Durante la conferencia matutina, la mandataria detalló que entre 2019 y 2025 se han invertido más de 341 mil millones de pesos, cifra que rebasa lo ejercido en los sexenios de Vicente Fox, Felipe Calderón y Enrique Peña Nieto.
Más recursos en menos tiempo
Sheinbaum subrayó el tamaño del cambio en el ritmo de inversión:
“En siete años se está invirtiendo más de lo que se invirtió en 18 años, esto es lo que nosotros estamos convencidos de que la educación es un derecho.
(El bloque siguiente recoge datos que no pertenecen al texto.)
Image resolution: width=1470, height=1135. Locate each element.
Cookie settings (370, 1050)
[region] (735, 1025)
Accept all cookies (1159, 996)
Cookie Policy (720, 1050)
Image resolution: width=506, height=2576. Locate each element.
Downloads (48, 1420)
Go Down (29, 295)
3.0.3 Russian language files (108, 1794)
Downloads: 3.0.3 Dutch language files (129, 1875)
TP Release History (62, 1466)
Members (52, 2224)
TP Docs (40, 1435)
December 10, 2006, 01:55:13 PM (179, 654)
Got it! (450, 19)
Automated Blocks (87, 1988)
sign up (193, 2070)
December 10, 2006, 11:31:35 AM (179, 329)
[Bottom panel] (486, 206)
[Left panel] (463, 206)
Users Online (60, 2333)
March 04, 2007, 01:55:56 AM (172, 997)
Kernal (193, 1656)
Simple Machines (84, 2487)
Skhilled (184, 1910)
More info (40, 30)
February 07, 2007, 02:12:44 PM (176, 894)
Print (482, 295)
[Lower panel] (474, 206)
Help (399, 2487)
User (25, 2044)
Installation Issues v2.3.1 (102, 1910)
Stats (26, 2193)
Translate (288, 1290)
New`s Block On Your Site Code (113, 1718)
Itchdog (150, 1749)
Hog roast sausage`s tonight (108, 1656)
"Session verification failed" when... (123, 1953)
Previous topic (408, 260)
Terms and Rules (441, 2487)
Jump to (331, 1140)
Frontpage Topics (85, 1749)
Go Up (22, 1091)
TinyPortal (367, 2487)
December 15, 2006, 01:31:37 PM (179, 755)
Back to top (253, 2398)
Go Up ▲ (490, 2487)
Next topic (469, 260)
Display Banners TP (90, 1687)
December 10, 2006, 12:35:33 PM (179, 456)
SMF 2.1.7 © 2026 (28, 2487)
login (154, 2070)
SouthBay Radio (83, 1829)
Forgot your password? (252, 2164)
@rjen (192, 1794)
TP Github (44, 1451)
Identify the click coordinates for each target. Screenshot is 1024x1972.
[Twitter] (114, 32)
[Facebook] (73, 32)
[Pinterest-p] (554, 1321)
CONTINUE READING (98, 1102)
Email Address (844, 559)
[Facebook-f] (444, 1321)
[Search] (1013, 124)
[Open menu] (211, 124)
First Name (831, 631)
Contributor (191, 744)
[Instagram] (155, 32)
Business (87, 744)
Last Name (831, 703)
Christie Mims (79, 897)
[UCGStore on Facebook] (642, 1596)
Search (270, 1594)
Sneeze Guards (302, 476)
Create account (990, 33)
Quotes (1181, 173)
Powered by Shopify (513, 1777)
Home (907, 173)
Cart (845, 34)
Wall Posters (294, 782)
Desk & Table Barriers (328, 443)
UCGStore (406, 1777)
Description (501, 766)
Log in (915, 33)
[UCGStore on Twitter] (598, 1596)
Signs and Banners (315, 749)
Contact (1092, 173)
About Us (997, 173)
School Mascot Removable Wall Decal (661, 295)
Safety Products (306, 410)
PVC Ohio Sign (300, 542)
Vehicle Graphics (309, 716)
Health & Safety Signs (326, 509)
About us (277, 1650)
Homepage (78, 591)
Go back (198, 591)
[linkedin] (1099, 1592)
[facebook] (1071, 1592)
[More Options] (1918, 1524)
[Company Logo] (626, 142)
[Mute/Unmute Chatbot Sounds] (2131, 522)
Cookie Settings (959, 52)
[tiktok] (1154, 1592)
Es realmente la esencia de la 4T y la educación como centro de la transformación”, afirmó.
El objetivo ahora es aún mayor: alcanzar una inversión total de 350 mil millones de pesos durante el sexenio, destinada a construcción, rehabilitación y mantenimiento de escuelas en todos los niveles educativos.
Infraestructura, pero también acceso
La estrategia no se limita a los planteles. El gobierno federal también impulsa una política integral que incluye:
- Becas para estudiantes
- Contratación de más docentes
- Ampliación de la cobertura en educación media superior
El enfoque apunta a garantizar condiciones dignas de aprendizaje y ampliar el acceso educativo en todo el país.
Adiós al Comipems y 200 mil registros
En paralelo, el titular de la SEP, Mario Delgado, destacó un cambio clave en el acceso al bachillerato en la Zona Metropolitana del Valle de México: la eliminación del examen Comipems.
“Se acabó el examen de Comipems, si vas a terminar secundaria inscríbete a ‘Mi derecho mi lugar’, tú elige la prepa que quieras, el 17 de abril es fecha límite. Ya llegamos a 200 mil registros”, señaló.
La convocatoria sigue abierta para estudiantes que están por concluir la secundaria, con la posibilidad de elegir directamente la preparatoria a la que desean ingresar.
Una apuesta por la educación pública
Los datos marcan el tamaño de la apuesta: más recursos en menos tiempo, una meta ampliada hacia los 350 mil millones de pesos y un enfoque que combina infraestructura, acceso y cobertura.
La educación pública se coloca así como uno de los ejes centrales en la inversión federal, con cifras que ya rebasan lo destinado en casi dos décadas anteriores.